Industry | Hackathons |
---|---|
Founded | 2011 |
Founders | Sabeen Ali and Greg Gopman |
Headquarters | San Francisco, California |
Website | angelhack hackathon |
The company boasts the most global and diverse developer community of 250,000 members.[1] The company also claims to have twenty-one percent (21%) female membership, well above the industry average.
Company Mission
The company website states AngelHack's mission as “To be the world’s premier innovation management agency, serving as a catalyst for rapid growth and development of individuals and organizations who are navigating periods of transformative change.”
Annual Global Hackathon Competition
AngelHack hosts an annual global hackathon competition where entrants compete to build and launch new software solutions over the course of 36-hours. Hackathon events are hosted in several cities around the world and winning teams are chosen to receive coveted acceptance into the AngelHack Hackcelerator program.
Every year the competition has a non-technical theme which inspires its developer community to do better and to think outside of the typical developer mindset.
AngelHack HACKcelerator
AngelHack also runs the HACKcelerator,[2] a pre-accelerator program that provides mentorship to entrepreneurs and showcases companies to investors. Notable AngelHack HACKcelerator teams include WeFunder and Microryza,[3] both of which have been inducted to Y-Combinator.[4] Another HACKcelerator project, Waigo Translate, has been inducted into 500 Startups.[5] Two HACKcelerator graduates have been acquired by Google: SlickLogin[6] and Appetas.[7] Another team, Osper, was able to raise over $10 million in seed-funding. In 2015 AtumSoft secured their first $100,000 in funding from Lab360 and facetime with Y-Combinator.[8]
Ownership
Gregory Gopman founded AngelHack in 2011[9] and Sabeen Ali joined as Co-Founder in 2012. The two had a rather public and contemptuous separation. Gopman was reported[10] to have stolen company funds and former employees recall Gopman as never being around and “galavanting abroad”. In February 2014 then Co-Founder and CEO sued Gopman.

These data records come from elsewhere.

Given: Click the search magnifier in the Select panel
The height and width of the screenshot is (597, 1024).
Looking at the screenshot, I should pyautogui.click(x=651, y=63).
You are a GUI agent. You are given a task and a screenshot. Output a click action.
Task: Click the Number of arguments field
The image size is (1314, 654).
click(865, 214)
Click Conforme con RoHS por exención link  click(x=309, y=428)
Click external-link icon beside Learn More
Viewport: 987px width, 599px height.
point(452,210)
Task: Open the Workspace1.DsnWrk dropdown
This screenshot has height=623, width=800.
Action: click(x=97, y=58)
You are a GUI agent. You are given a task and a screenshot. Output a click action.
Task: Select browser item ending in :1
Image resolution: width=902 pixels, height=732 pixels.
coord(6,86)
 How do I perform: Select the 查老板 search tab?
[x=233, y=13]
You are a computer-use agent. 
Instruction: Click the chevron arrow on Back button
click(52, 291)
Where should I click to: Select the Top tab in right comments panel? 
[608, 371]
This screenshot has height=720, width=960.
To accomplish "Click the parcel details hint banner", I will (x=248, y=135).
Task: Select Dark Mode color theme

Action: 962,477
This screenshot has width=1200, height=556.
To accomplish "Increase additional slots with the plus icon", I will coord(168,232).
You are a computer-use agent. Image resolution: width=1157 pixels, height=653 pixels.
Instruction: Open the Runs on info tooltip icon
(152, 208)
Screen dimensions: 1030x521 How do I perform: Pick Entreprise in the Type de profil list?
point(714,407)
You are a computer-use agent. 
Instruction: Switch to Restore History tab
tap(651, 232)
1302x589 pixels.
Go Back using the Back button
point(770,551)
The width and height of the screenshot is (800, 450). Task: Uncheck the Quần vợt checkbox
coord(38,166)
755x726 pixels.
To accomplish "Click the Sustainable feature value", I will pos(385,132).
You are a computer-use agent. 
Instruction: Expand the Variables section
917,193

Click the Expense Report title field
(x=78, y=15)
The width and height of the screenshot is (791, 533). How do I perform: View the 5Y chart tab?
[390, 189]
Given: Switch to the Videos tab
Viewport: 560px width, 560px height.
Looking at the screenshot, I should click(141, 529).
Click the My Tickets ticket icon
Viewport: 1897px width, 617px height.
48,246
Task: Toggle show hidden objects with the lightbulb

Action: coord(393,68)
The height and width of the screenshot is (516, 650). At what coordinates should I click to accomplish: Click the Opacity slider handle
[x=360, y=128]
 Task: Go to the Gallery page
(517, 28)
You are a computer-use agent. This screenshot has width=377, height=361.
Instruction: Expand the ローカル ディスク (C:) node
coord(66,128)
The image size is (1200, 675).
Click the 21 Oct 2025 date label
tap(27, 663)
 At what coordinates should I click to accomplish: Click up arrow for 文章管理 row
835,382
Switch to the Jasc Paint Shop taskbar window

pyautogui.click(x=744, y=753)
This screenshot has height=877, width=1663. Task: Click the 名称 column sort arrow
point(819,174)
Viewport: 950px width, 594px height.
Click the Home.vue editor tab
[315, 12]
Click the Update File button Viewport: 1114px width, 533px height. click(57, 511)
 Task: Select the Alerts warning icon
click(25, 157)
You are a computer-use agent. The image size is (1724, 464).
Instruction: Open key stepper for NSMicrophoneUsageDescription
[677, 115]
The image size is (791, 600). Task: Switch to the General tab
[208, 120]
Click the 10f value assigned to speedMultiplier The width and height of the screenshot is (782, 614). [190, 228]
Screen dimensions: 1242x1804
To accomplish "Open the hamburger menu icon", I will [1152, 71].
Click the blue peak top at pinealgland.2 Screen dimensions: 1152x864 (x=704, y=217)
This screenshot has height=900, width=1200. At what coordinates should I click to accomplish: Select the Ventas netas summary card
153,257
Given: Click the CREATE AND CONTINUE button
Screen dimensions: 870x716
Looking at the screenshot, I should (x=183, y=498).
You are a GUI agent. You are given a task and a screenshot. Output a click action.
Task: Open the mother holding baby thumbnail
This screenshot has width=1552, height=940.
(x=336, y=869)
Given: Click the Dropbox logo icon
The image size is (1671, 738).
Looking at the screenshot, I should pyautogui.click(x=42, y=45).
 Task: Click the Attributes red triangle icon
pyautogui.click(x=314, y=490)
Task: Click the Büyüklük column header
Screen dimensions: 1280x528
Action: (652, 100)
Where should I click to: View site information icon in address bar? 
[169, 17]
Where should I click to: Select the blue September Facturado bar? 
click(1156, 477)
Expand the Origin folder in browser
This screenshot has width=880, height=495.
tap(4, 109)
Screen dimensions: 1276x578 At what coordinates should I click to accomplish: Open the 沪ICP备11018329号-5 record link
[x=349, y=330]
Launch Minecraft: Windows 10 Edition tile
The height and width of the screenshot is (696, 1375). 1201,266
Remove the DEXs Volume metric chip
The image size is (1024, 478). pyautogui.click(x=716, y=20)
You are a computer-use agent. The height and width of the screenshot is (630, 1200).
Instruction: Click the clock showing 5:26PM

Currently, AngelHack is a female-owned, female-majority company.
Lawsuit Sabeen Ali v. Gregory Gopman
In the lawsuit[11] filed in a California State Superior Court, Gopman's co-founder and AngelHack CEO Sabeen Ali accuses Gopman of removing Ali from the company bank accounts without authorization while diverting $70,000 to his credit card debt, and $4,500 a month to pay his rent. Gopman is also accused of allegedly changing AngelHack corporate account information, including the passwords to social media accounts, and emailing all AngelHack employees claiming that he would fire them.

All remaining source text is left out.